1.3 Aligned With ReFi Standards
Leading ReFi projects (e.g., KlimaDAO, Toucan) operate in the 100M–1B range. This avoids meme‑coin optics while enabling global distribution, predictable deflation, and sustainable governance.
1.4 Easy to Understand
Simple math:
- 1% = 10M
- 0.1% = 1M
This clarity helps with governance, allocations, rewards, and transparency.
1.5 Ideal for Pi Network Users
Pi’s audience includes many crypto newcomers. A 1B supply feels intuitive, abundant, and accessible while still supporting long-term value.
1.6 Supports Long-Term Growth
The supply is sufficient for:
- staking
- governance
- marketplace activity
- missions
- future apps
- DAO expansion
Summary: A 1B supply is intentional, mission-aligned, accessible, deflationary, and future-proof.
🐠 2. Token Distribution
A fair, community-first distribution designed to reward participation, impact, and long-term sustainability.

== Given entries ==
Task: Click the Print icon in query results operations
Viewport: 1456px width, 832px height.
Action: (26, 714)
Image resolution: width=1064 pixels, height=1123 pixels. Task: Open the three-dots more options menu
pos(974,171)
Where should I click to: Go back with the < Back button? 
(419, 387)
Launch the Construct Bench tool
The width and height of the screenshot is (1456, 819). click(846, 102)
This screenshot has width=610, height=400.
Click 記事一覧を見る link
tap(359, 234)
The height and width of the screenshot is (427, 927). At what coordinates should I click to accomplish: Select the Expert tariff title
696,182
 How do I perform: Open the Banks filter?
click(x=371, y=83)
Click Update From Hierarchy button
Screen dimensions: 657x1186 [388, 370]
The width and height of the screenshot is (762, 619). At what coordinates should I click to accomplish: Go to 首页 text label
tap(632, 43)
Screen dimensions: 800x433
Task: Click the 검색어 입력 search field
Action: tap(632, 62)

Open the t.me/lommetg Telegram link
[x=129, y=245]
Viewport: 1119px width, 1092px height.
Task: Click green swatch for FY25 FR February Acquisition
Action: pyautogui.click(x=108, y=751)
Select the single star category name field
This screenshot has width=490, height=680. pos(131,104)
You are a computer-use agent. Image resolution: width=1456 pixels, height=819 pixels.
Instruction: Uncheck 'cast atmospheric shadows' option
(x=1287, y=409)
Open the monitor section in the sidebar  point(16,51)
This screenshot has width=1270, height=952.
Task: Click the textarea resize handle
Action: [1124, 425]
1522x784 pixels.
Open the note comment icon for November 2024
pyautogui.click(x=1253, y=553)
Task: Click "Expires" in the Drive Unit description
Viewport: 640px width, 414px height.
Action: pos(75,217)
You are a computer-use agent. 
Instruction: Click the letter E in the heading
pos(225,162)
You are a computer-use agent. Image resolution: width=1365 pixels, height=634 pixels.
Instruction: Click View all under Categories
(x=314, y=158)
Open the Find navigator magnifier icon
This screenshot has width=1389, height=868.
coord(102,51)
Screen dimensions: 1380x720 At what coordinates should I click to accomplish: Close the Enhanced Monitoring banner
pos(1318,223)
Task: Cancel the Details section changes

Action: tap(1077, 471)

== To-do list ==
(A) In the token supply text, swap "transparency" for "accountability" and give the passage starting at "1.3 Aligned With" and ending at "rewards, and transparency.".
(B) Summarize the token supply text in two sentences.
(C) According to the token supply text, in what range do leading ReFi projects operate?

== Completed exercise ==
(A)
1.3 Aligned With ReFi Standards
Leading ReFi projects (e.g., KlimaDAO, Toucan) operate in the 100M–1B range. This avoids meme‑coin optics while enabling global distribution, predictable deflation, and sustainable governance.
1.4 Easy to Understand
Simple math:
- 1% = 10M
- 0.1% = 1M
This clarity helps with governance, allocations, rewards, and accountability.

(B) A 1B token supply aligns with leading ReFi projects, which operate in the 100M–1B range, and it is easy to understand because 1% equals 10M and 0.1% equals 1M. It also feels intuitive to Pi Network's many crypto newcomers and is sufficient for staking, governance, marketplace activity, missions, future apps, and DAO expansion.

(C) The 100M–1B range.